Les juridictions de recours en droit de la concurrence
Qu’il s’agisse des décisions contentieuses de l’ADLC, l’APC ou de l’ACNC relatives à des pratiques anticoncurrentielles, le recours en annulation ou en réformation doit être porté devant la cour d’appel de Paris, qui dispose d’une compétence d’attribution exclusive, et le pourvoi devant la Cour de cassation. Les décisions de concentrations de l’ADLC ne peuvent faire l’objet d’un recours en premier et dernier ressort que devant le Conseil d’État alors que les décisions non contentieuses de l’APC et de l’ACNC sont susceptibles d’appel devant la cour administrative d’appel de Paris et de pourvoi devant le Conseil d’État.
Au niveau européen, les décisions de la Commission sont attaquables devant le Tribunal de l’Union européenne et le pourvoi peut être porté devant la Cour de Justice de l’Union européenne.

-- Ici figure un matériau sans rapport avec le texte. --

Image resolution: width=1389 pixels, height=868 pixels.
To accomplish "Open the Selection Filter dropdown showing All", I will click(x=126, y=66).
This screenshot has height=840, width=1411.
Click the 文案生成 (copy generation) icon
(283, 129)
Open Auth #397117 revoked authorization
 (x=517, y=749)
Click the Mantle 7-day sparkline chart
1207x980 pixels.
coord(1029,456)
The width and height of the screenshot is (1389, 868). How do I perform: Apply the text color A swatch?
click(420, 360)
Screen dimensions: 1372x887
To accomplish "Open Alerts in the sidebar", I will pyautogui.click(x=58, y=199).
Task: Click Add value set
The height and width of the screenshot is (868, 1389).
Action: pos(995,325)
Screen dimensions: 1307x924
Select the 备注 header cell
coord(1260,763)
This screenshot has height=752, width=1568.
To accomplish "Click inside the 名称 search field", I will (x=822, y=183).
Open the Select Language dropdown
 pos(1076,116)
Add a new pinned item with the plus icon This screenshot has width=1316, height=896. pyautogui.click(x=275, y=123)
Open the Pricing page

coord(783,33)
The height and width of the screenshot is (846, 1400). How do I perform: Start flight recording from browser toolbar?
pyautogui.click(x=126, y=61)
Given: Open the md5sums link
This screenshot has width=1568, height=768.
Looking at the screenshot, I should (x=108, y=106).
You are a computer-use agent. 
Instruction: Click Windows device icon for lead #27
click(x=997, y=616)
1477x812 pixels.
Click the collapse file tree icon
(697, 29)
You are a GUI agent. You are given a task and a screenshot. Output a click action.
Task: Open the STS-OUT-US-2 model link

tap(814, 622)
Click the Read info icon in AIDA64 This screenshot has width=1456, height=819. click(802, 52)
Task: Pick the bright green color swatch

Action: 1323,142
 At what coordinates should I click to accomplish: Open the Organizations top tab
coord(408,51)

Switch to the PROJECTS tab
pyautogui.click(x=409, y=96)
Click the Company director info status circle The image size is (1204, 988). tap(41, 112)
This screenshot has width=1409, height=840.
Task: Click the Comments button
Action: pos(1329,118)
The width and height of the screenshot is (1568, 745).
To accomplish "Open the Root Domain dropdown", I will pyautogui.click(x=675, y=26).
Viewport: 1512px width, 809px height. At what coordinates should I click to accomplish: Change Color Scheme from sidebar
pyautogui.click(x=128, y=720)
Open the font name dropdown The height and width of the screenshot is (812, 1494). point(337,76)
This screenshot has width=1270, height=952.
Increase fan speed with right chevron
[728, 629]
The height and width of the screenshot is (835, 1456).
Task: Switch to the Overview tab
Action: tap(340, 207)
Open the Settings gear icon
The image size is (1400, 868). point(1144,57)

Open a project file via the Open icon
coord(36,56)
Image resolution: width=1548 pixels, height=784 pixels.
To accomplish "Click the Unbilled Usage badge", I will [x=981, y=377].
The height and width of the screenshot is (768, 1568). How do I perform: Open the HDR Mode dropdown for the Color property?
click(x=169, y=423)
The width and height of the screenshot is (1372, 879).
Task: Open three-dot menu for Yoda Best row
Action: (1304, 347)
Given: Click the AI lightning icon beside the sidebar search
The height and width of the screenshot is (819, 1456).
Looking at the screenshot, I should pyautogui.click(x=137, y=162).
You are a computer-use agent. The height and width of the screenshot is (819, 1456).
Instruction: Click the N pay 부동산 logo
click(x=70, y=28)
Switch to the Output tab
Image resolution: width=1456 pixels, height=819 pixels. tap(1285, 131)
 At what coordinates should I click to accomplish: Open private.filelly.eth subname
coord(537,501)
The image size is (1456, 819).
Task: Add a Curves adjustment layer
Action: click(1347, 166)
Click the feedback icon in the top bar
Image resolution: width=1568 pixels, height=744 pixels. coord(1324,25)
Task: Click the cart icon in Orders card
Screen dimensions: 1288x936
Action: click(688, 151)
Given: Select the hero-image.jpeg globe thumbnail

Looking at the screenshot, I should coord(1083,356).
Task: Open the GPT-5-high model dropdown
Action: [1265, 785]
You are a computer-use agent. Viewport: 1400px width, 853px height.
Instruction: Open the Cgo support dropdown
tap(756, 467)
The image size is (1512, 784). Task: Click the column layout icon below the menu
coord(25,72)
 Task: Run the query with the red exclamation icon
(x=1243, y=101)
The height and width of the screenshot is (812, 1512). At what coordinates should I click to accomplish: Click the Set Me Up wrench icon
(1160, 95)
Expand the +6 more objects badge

La répartition de la compétence territoriale entre l’ADLC et l’APC
Dans sa décision n° 20-D-18 du 18 novembre 2020 relative à des pratiques mises en œuvre sur le territoire de la Polynésie-Française, l’ADLC a décliné sa compétence à connaitre les pratiques mises en œuvre en Polynésie : car (i) elle n’est pas habilitée par le législateur à appliquer le droit de la concurrence Polynésien et (ii) elle n’est pas habilitée à examiner les griefs sous la qualification du droit national et européen de la concurrence, qui ne s’applique pas en Polynésie.
Dans un arrêt du 12 mai 2022, la Cour d’appel a confirmé cette analyse tout en annulant cette décision en ce qu’elle avait clôturé la procédure dont elle avait été saisie, puis, évoquant l’affaire, a renvoyé cette dernière à l’instruction devant l’Autorité polynésienne de la concurrence, autrement composée.
Il en serait de même s’agissant de pratiques mises en œuvre en Nouvelle-Calédonie.